I’ve written before about the odd things that can trigger memory. I had another such experience last week.
I drove to a meeting on a foggy morning after a snowstorm past a grove of red cedar trees. They are called red cedars, but they are actually members of the juniper family. But whatever they are, they grow on many hillsides in Missouri, and they are often planted to retain soil along highways and add interest to the view.
As I rounded a curve on a highway near my home and came upon the cedars, there flashed into my memory a similar fog and evergreen trees along Highway 97 between Bend and Klamath Falls, Oregon. We were on our way to my grandparents’ home in Klamath Falls for Christmas. My dad was driving. It was winter, the sides of the highway were covered with snow, and the fields of snow along the roads were punctuated with evergreens—most likely pines.
The highways in the Pacific Northwest, both Oregon and Washington, are striking. Often the road seems part of a primeval forest. Trees loom above the road, and sky is visible only directly overhead. On other stretches along the highways, the hills roll away and the view opens up to reveal distant peaks and ridges on mountain ranges covered with evergreens.
The stretch of the road that came to my memory fell at neither extreme of these views.
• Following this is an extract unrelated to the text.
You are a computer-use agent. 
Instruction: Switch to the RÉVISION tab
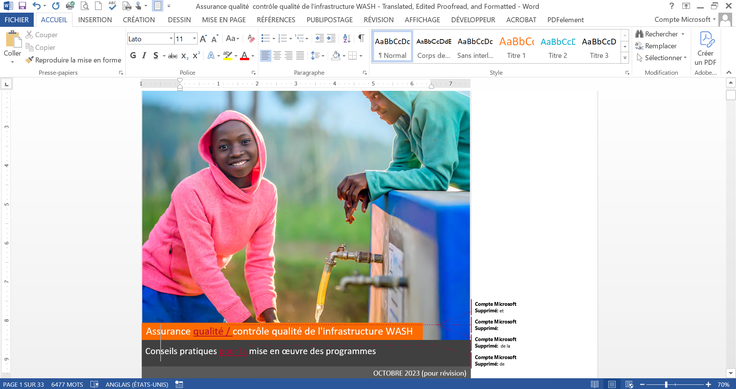point(378,20)
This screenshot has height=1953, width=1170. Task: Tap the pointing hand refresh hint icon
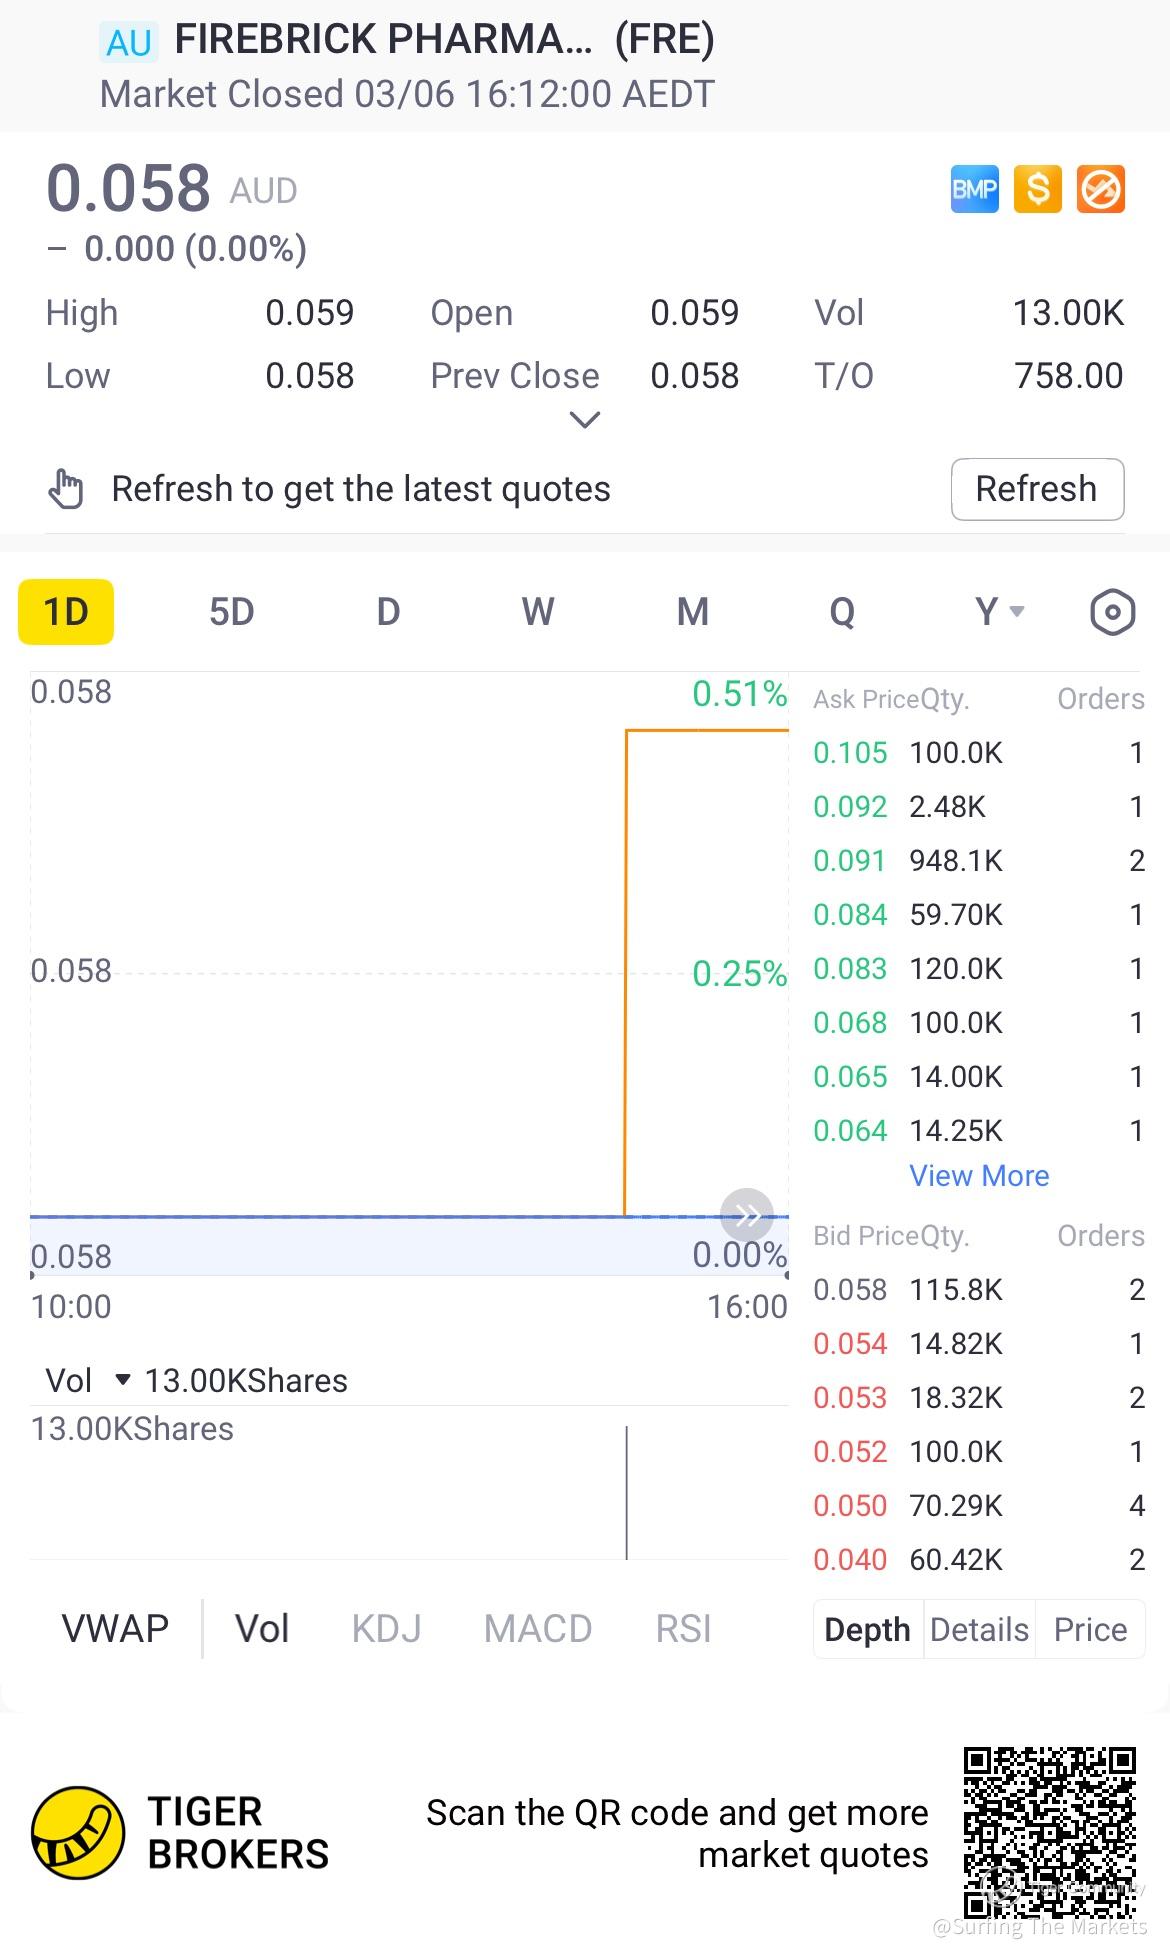pos(67,489)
Highway 97 rolled in a straight path at that point, and slushy snow covered the shoulders. The pavement itself was wet from the falling snow and and gritty from the cinders the Oregon Department of Transportation had spread to provide traction.
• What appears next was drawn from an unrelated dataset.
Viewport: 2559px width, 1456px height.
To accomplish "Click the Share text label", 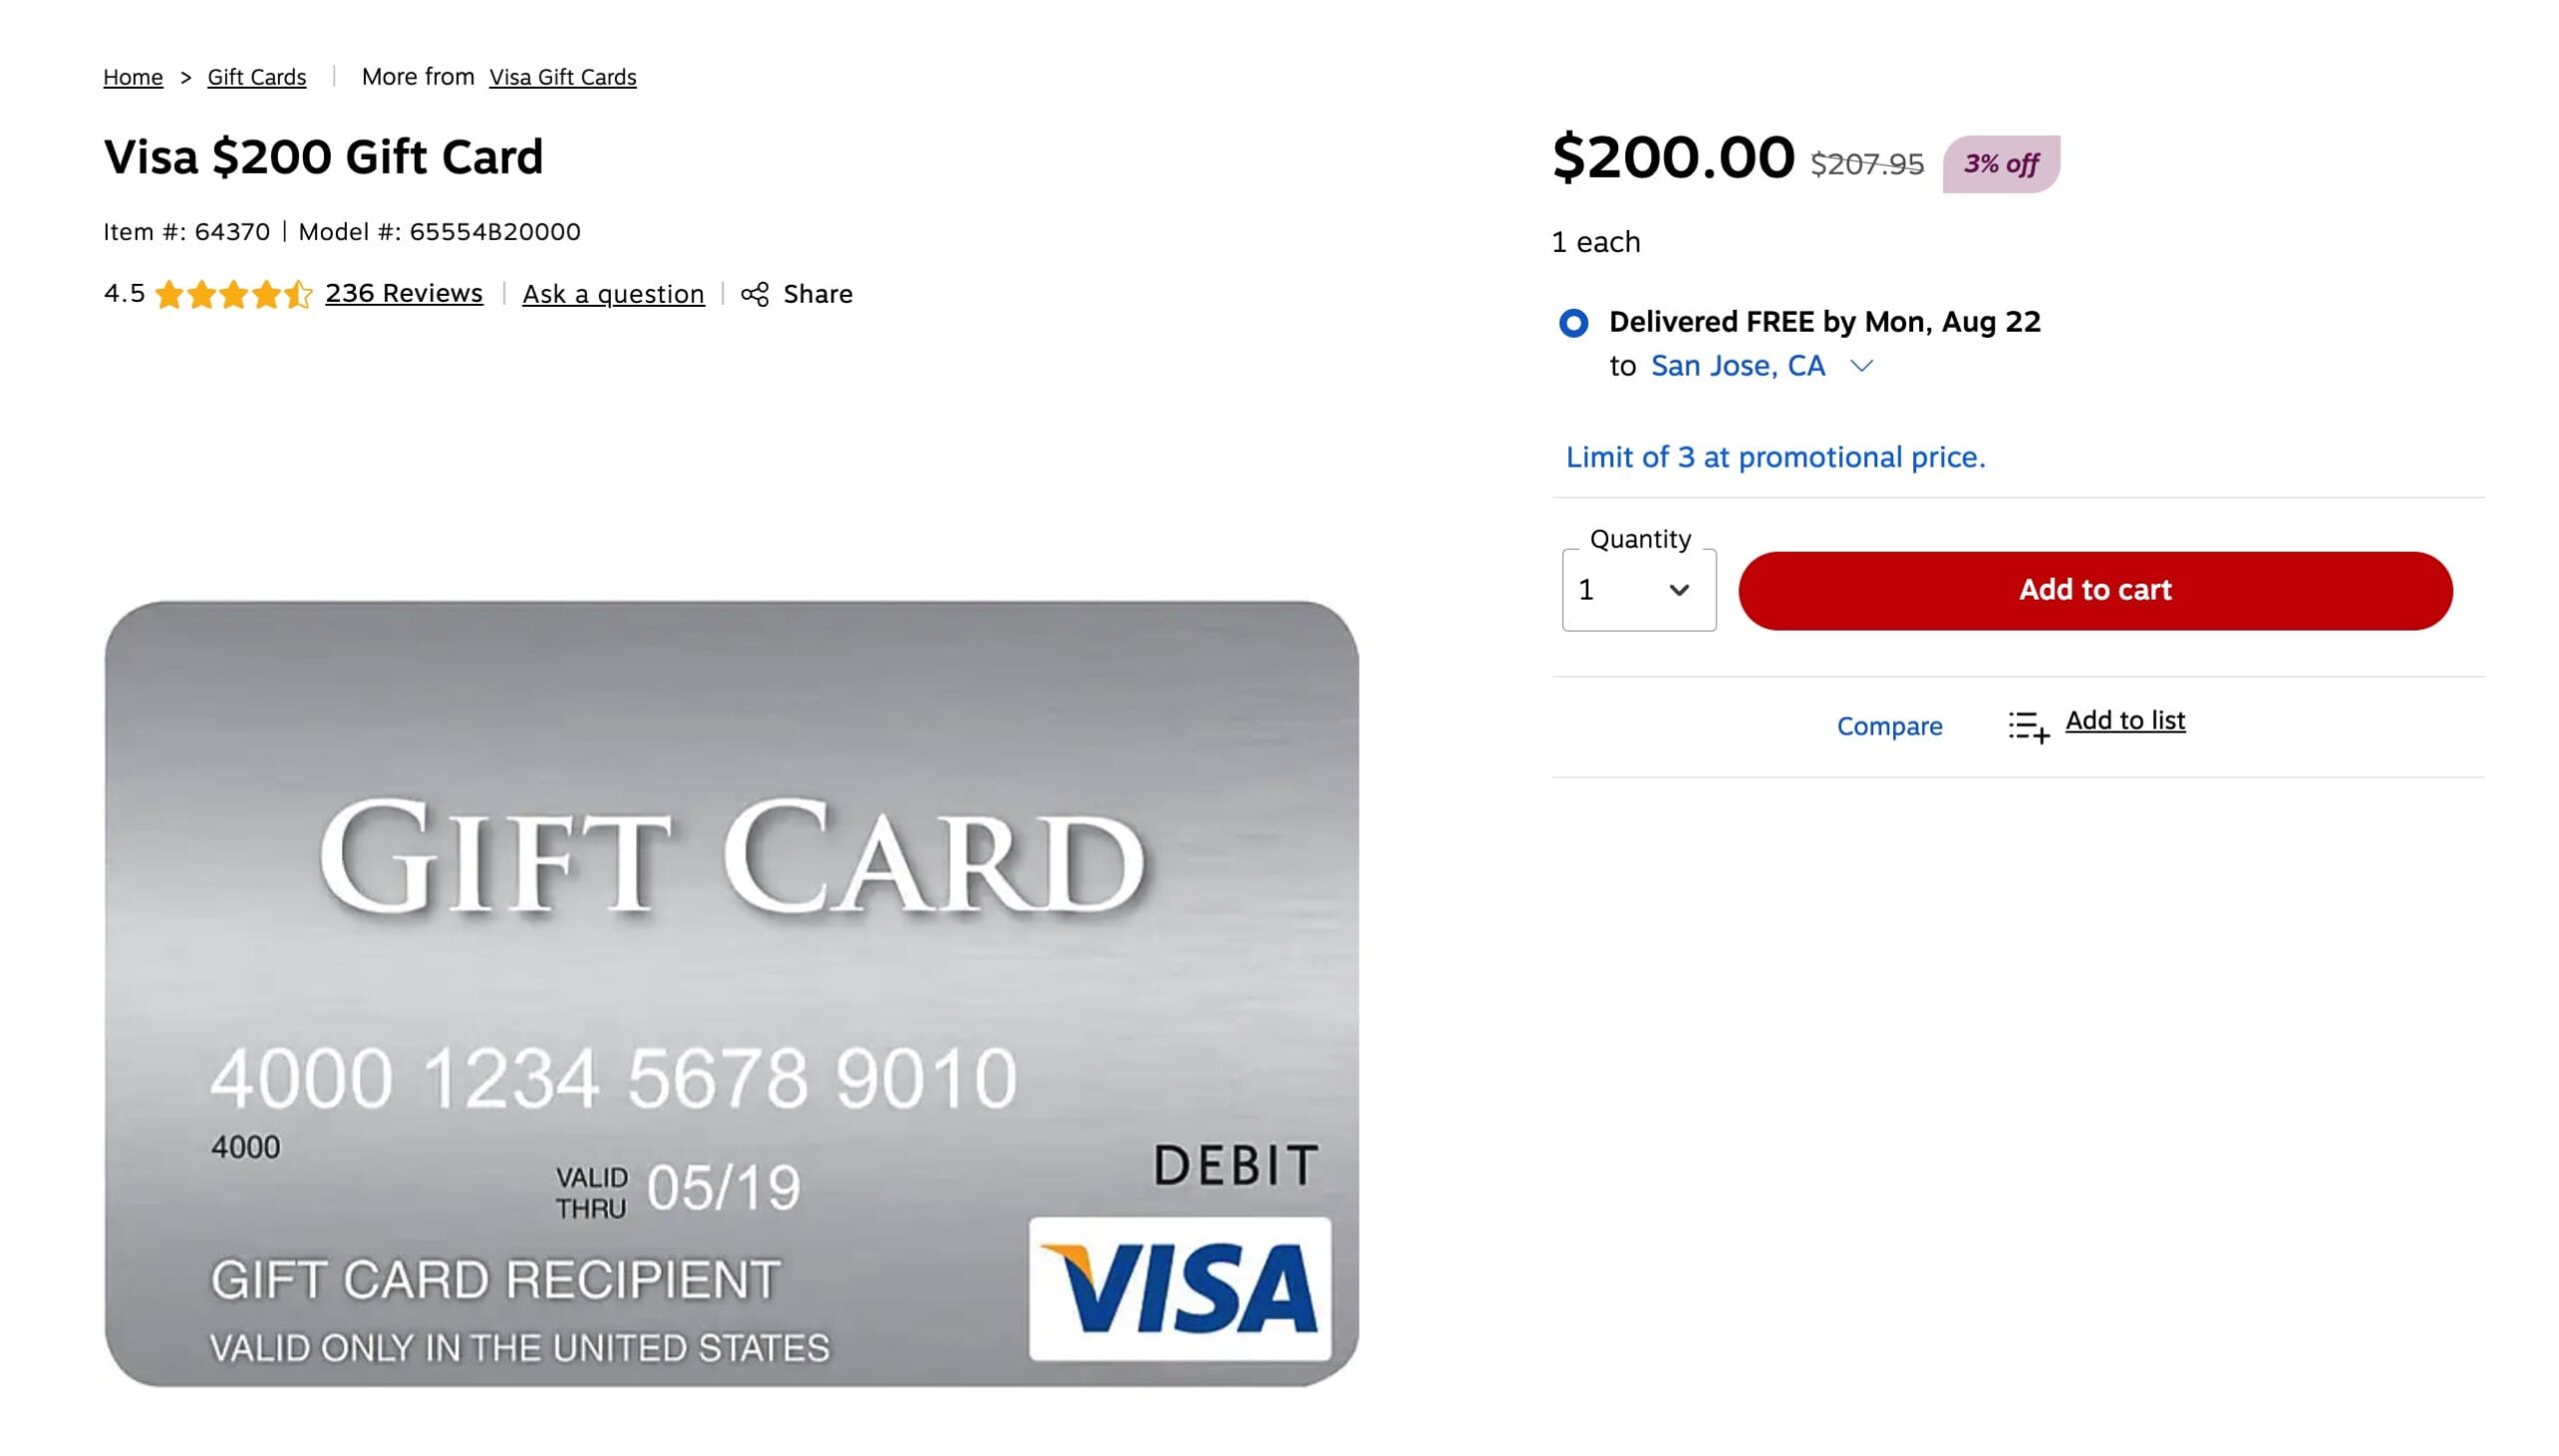I will click(818, 294).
We made this trip many times, from when I was an infant until my grandparents moved to Pacific Grove when I was six, then again after my grandmother remarried when I was eleven and she moved back to Klamath Falls until she left again in 1972 when I was sixteen. There were probably several trips we made along Highway 97 through the evergreen forests of southern Oregon on foggy winter days, days like the one where I passed the cedars in fog on the highway near my home.
Given the details I remember, I think this trip was during my grandmother’s last few years in Klamath Falls, sometime between 1967 and 1972. I know there was one Christmas we spent with her and my step-grandfather during these years. But I don’t remember which year that was.
On the trip to Oregon that I recalled last week, my dad got a flat tire. This was the only time ever I remember being in a car with him when a tire went flat. He kept his vehicles in tip-top shape, both mechanically and aesthetically. He replaced his tires when the tread started to get thin, and I grew up thinking that having a flat tire was a sign of slovenliness.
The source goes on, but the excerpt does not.